Return each line below that contains the string "height", copied in full. Case counts.

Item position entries
*-*-*

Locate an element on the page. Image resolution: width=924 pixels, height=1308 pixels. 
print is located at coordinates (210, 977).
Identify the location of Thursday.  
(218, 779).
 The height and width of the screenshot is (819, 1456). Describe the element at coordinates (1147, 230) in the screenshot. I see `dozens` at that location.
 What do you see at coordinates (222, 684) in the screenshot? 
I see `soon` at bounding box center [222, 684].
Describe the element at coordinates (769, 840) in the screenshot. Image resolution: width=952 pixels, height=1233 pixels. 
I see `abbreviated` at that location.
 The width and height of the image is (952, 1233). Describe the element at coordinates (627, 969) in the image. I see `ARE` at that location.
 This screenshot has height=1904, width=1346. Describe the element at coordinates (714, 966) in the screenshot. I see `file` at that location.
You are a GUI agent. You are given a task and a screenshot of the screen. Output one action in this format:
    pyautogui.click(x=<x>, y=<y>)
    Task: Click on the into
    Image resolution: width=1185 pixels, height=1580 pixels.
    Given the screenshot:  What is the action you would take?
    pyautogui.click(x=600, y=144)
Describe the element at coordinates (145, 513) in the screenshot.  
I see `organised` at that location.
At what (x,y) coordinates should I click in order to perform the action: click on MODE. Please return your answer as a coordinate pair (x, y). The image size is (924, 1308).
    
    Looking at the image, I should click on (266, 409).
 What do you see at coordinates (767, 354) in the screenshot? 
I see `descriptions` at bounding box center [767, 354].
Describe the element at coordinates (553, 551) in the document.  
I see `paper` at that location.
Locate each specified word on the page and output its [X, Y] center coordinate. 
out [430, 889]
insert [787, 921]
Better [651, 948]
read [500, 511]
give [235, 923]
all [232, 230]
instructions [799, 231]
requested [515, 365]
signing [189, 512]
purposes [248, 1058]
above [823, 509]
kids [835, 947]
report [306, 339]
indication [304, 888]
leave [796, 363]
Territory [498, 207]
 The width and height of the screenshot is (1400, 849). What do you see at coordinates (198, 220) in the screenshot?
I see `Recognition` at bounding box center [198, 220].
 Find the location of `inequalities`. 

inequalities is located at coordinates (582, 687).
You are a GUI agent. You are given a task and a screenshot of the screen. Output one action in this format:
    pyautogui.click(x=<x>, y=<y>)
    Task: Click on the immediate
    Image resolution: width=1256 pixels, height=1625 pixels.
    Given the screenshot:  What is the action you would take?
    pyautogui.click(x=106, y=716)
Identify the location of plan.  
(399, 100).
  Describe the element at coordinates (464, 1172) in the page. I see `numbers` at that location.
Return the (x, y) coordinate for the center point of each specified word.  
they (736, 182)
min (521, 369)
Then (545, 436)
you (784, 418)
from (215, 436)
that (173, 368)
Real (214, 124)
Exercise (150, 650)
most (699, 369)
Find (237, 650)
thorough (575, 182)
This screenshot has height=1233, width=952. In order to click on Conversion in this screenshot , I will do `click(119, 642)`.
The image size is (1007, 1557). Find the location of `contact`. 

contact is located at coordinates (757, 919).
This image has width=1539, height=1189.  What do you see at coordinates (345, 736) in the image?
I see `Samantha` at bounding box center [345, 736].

*-*-*

CORRECT OUTPUT
Locate an element on the page. Image resolution: width=924 pixels, height=1308 pixels. 
 The height and width of the screenshot is (819, 1456). Describe the element at coordinates (1147, 230) in the screenshot. I see `dozens` at that location.
Describe the element at coordinates (769, 840) in the screenshot. Image resolution: width=952 pixels, height=1233 pixels. 
 The width and height of the image is (952, 1233). Describe the element at coordinates (627, 969) in the image. I see `ARE` at that location.
 This screenshot has height=1904, width=1346. Describe the element at coordinates (714, 966) in the screenshot. I see `file` at that location.
    Image resolution: width=1185 pixels, height=1580 pixels.
 The width and height of the screenshot is (1400, 849). What do you see at coordinates (198, 220) in the screenshot?
    Image resolution: width=1256 pixels, height=1625 pixels.
This screenshot has height=1233, width=952. In order to click on Conversion in this screenshot , I will do `click(119, 642)`.
This image has width=1539, height=1189.  What do you see at coordinates (345, 736) in the image?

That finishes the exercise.